Material shown —
+ + + + +
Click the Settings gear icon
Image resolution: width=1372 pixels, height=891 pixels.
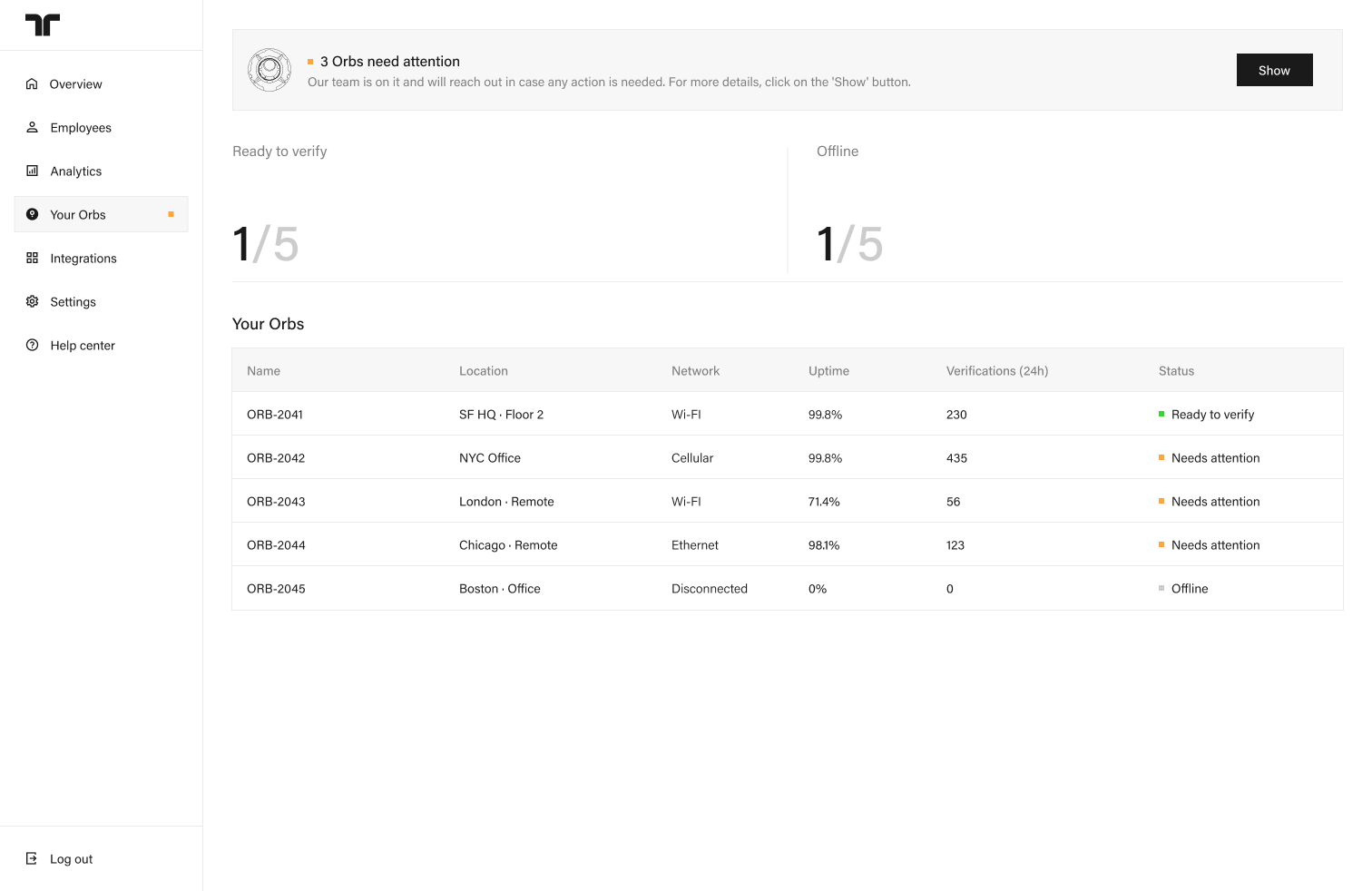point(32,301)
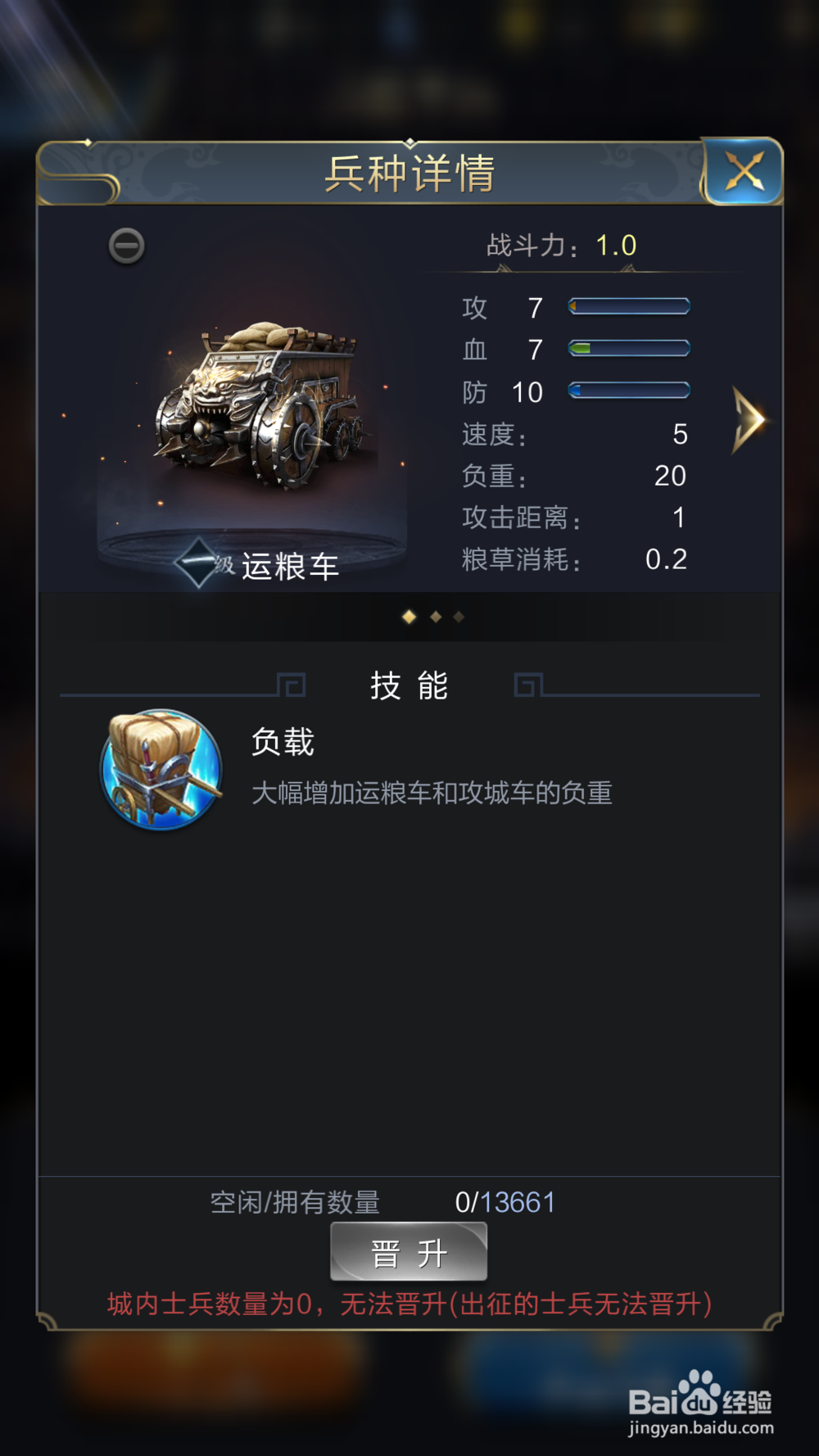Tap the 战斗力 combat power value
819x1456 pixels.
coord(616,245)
+ + + + +
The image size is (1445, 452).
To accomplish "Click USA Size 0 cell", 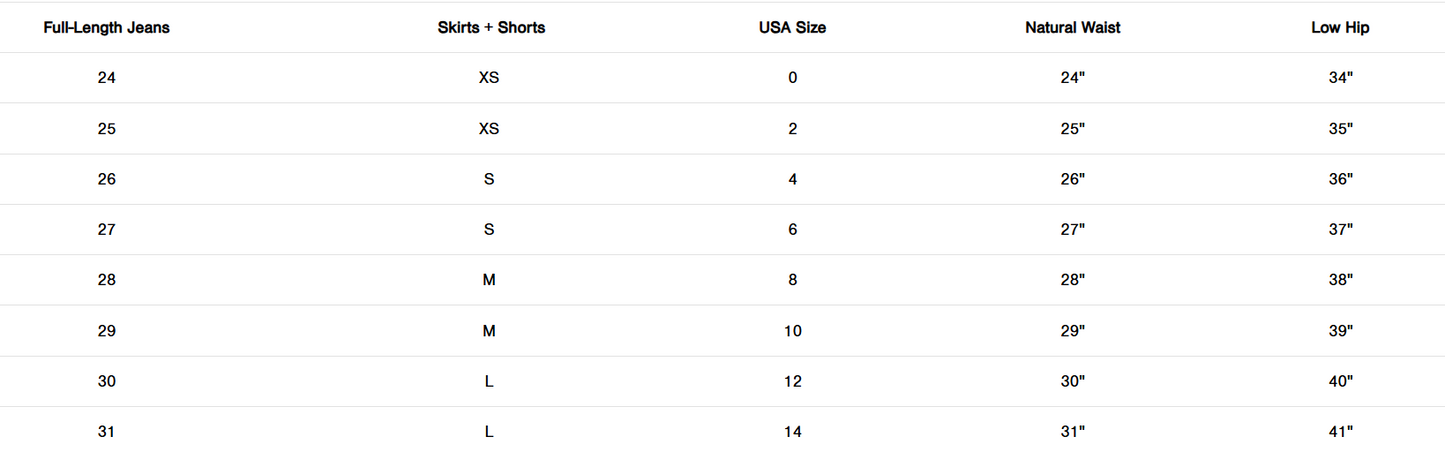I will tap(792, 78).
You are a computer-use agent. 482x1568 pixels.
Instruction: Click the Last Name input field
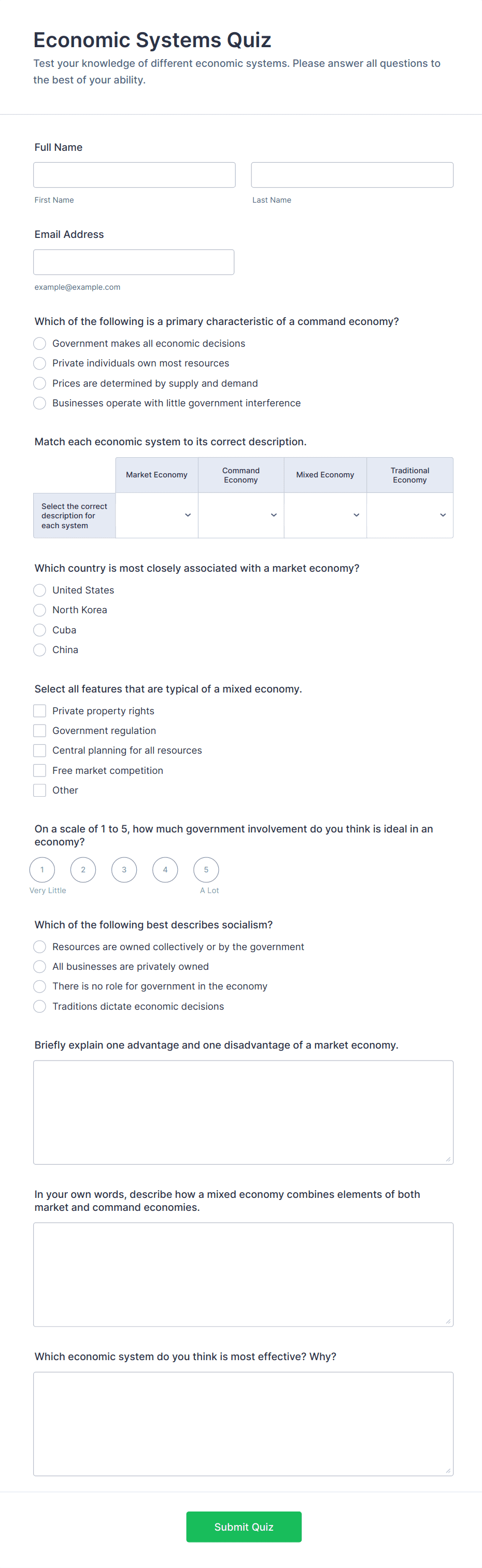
+ + + + +
Action item —
Go back to the listing above. Copy word for word the lines from the one with "You are a computer-use" through the one with "Instruction: Click the Last Name input field", and nothing more.

Response below —
You are a computer-use agent. 482x1568 pixels.
Instruction: Click the Last Name input field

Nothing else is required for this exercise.